その頃、私は東中野にある3階建ての小さなマンションに住んでいた。2DK家賃5万の築18年。エレベーターもなく階段の電気はいつもパカパカと切れそうだ。非常階段には一匹の野良猫と一匹のホームレスが住み着いており、いつもエロ本とコンビニの弁当が散乱していた。そんなオンボロで汚いマンションだった。

仕事もなく金もなく女もなくやることもない。まだそんなにネットが出回ってない時代だったから、オナニーのネタはもっぱらアダルトビデオ。その頃の私なら就職時の履歴書の趣味の欄に迷う事なく「自慰」と書いただろう。そんな私は、朝から晩までヘッドホンを耳に当ててはペニスをシコシコさせ、人生の唯一の楽しみであるオナニーに耽っていたのであった。

そんなある日、一日中マンションに閉じ篭りグァム島に隠れる元日本兵の横井庄一みたいな暮らしをしていた私の耳に、ガタン!ドタン!という音が、外の階段から聞こえて来た。
「お?新入りか?」と、まるで刑務所の雑居房の主のように窓から顔を出す私。暇で単調な毎日を送る私には、新しい入居者が入っただけでも暇つぶしになる。

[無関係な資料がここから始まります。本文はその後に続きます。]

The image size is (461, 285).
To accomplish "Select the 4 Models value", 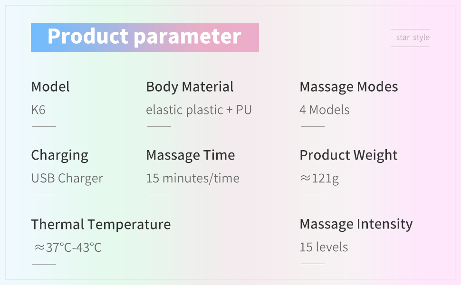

マンションの駐車場には引っ越しセンターのトラック。その荷台から冷蔵庫や洗濯機を運び出すアリのような男達。奴らの運び出す荷物はどれもパステルカラー系のポップなデザインだ、私は、どうか若くて独身で綺麗なお姉ちゃんでありますようにとアリさん達に念力をかける。

「あ、それも一緒に運んで下さい」
マンションの玄関に見え隠れする女性の影。私の部屋の窓からは顔は見えないが、髪の色やファッション、その声からして20代の若いお姉ちゃんだ。
よしよしアリさんよくやった、あとは独身って事だけよろしく頼むぜ。と引っ越しセンターのお兄さん達を眺めながら心で呟いた。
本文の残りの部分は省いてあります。